Day 1, Weekend 1.
It’s 8 am on my first day of classes, and I’m two hours early. The weekend college administration announced that they would be out here this morning with snacks and coffee before classes begin. I guess I wanted the full-on welcome, and man are they giving it. Dean Williams is a huge cheerleader and she’s full of positive energy. I never say shit like that but there you go. I’ve met her several times and she pretends she remembers me, so I’m a bit of a fan, if only for the consistent effort she makes. Almost all of the people at this place are like this: enthusiastic, supportive, kind.
I’m sitting here outside the cafe, under a beautiful old tree, wishing, a little, that I had slept in more, but enjoying the people watching. Tomorrow my first class is at 8 but honestly I couldn’t sleep anyway.

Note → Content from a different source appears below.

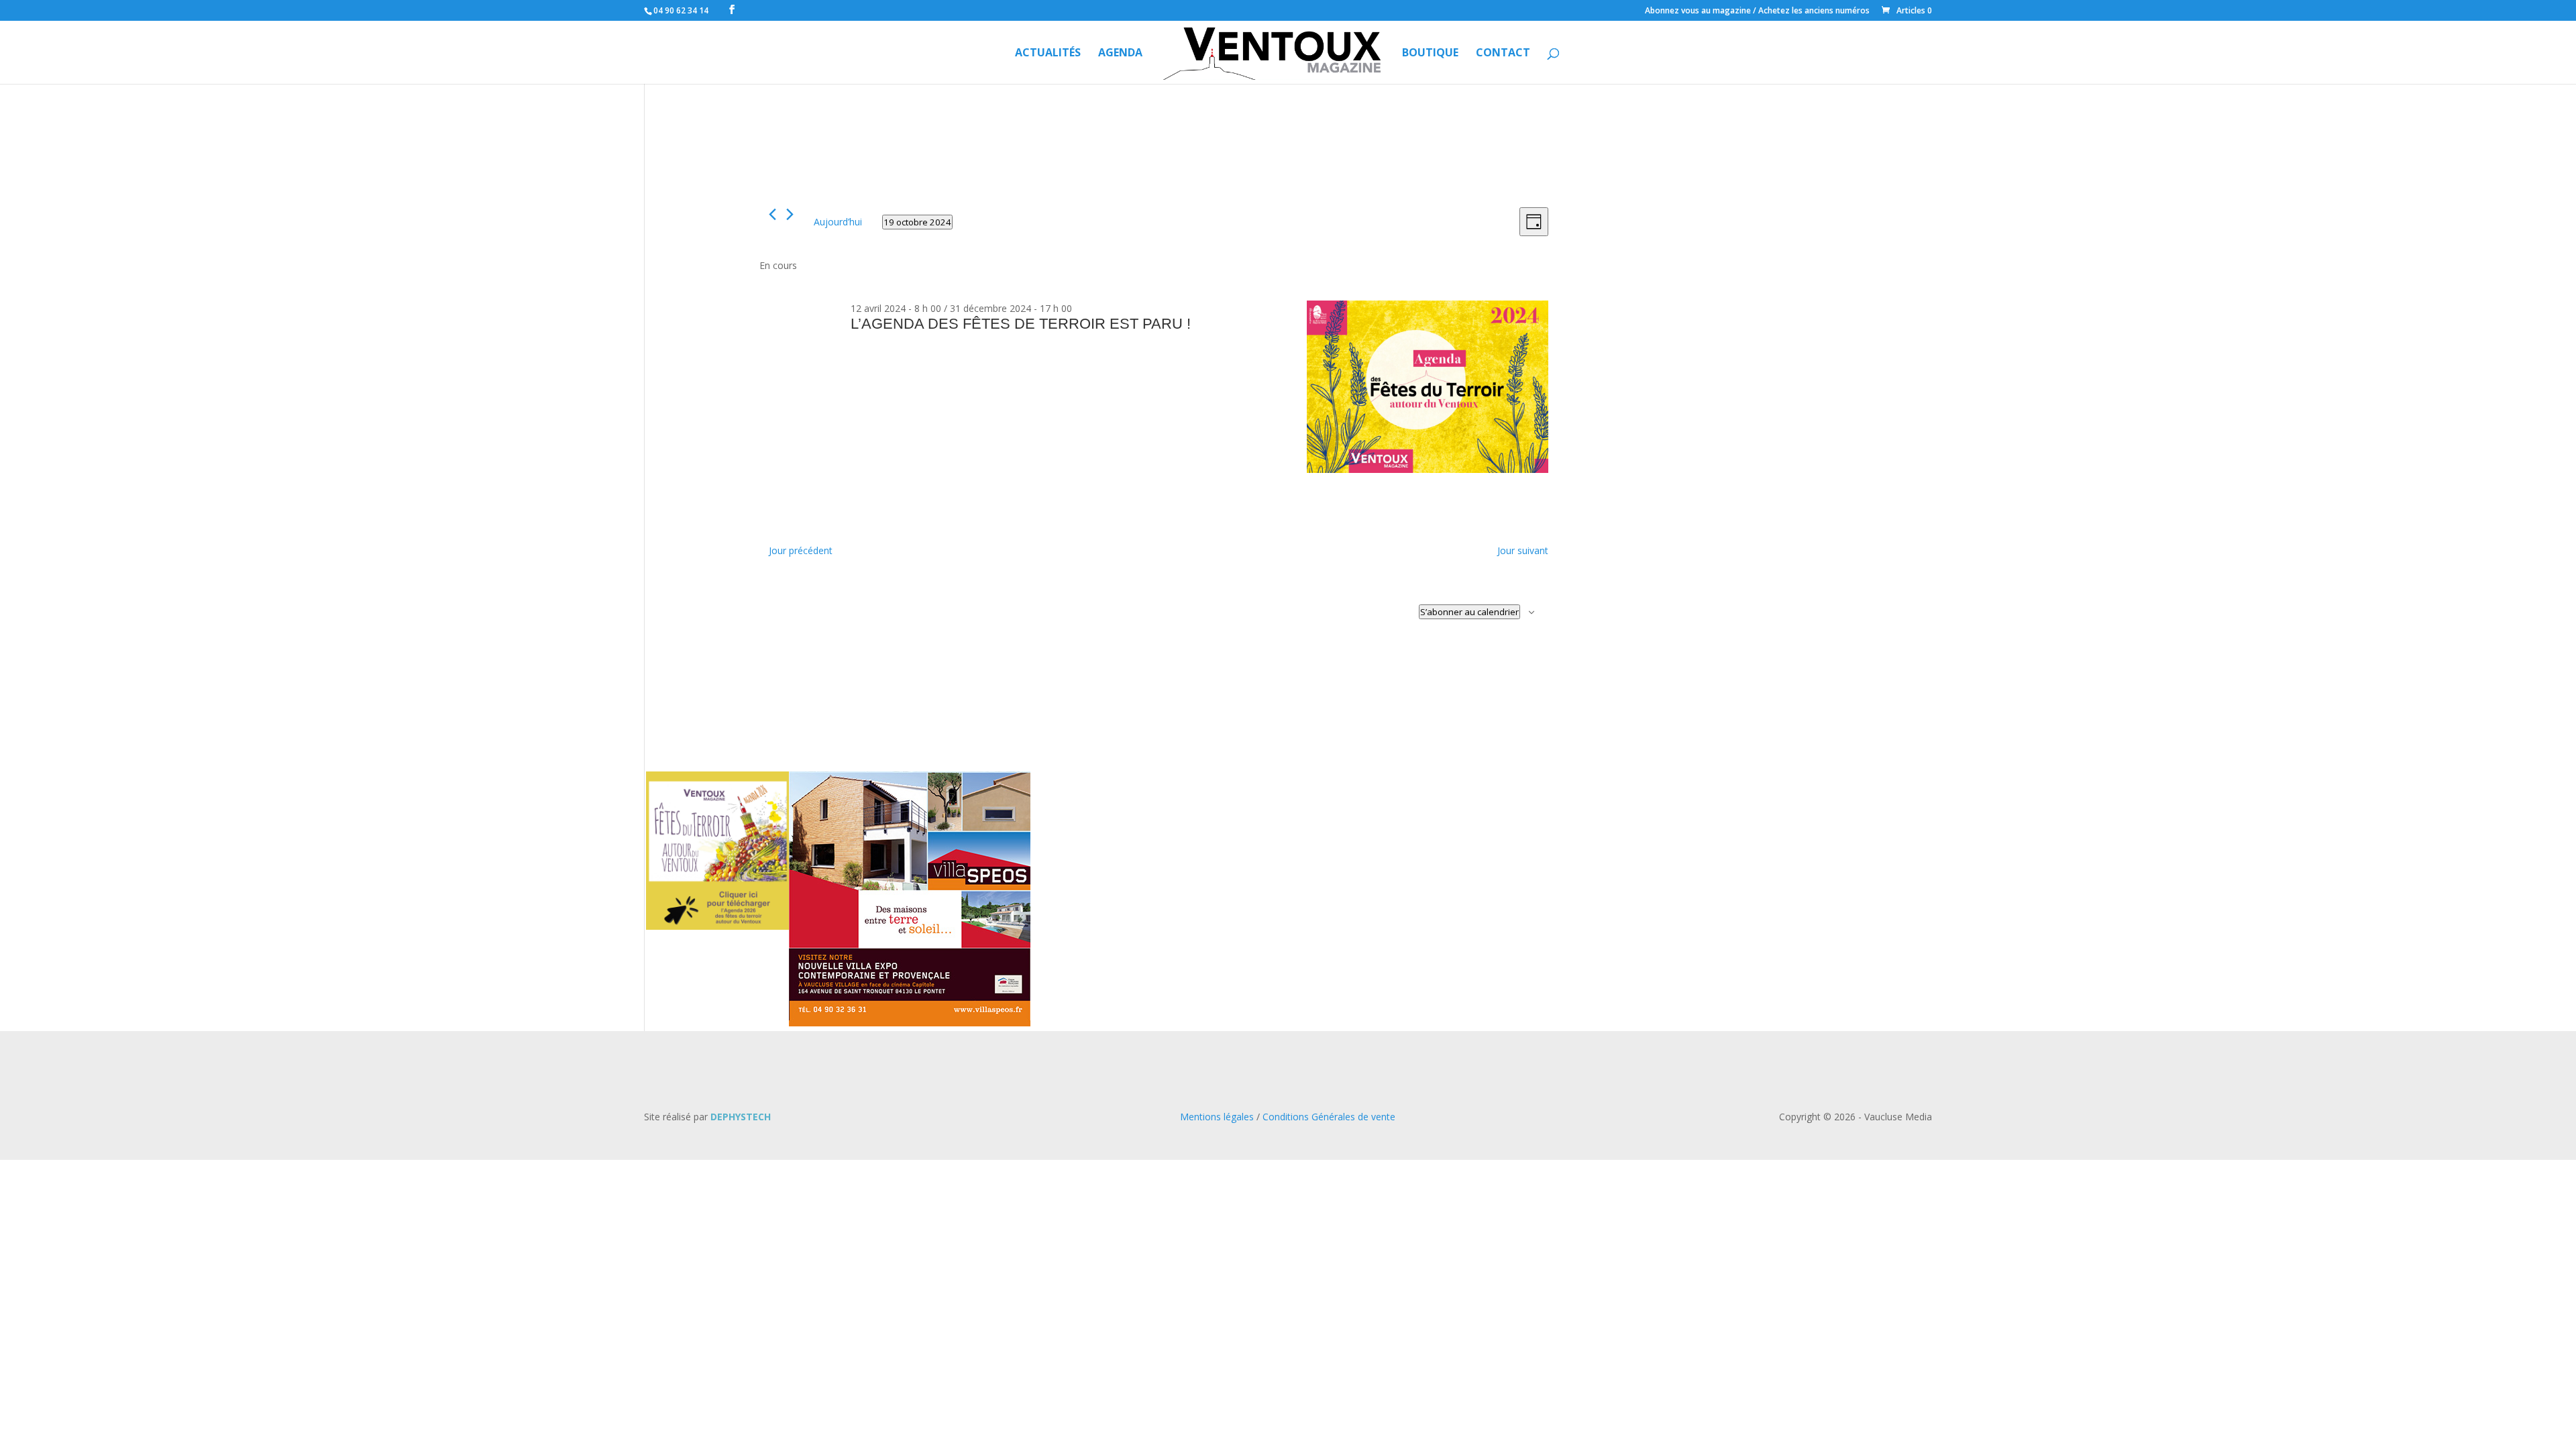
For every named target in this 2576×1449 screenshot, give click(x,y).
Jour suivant (1522, 550)
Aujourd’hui (838, 221)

(A bee just landed on my bottle of water.)
It occurred to me that the book I need for one of my classes and ordered from Amazon won’t be delivered until NEXT FRIDAY, and so I should’ve probably gotten it from somewhere else.
Well, I have some time, maybe I’ll be able to track it down for tomorrow.
All week I’ve been getting emails - apparently they don’t separate out the weekend college student emails from the regular university students. I like it, but I don't. Anyway, they have been sending welcome messages and photos of girls moving into the dorms wearing MSMU sweatshirts and emails from IT about outages and issues with connectivity between the two campuses and the music classes I could be taking if I was a normal student and it sounds so easy and amazing and can you imagine the different path my life would’ve taken if I had known I could do this 25 years ago?
And the funny thing is, and maybe I shouldn't write this down, but I also have the idea that I could so easily walk back to my car and drive away and never, ever come back… well, that idea is pretty strong too. I wouldn't be me without that thought. Not doing it, though, is a step in the right direction.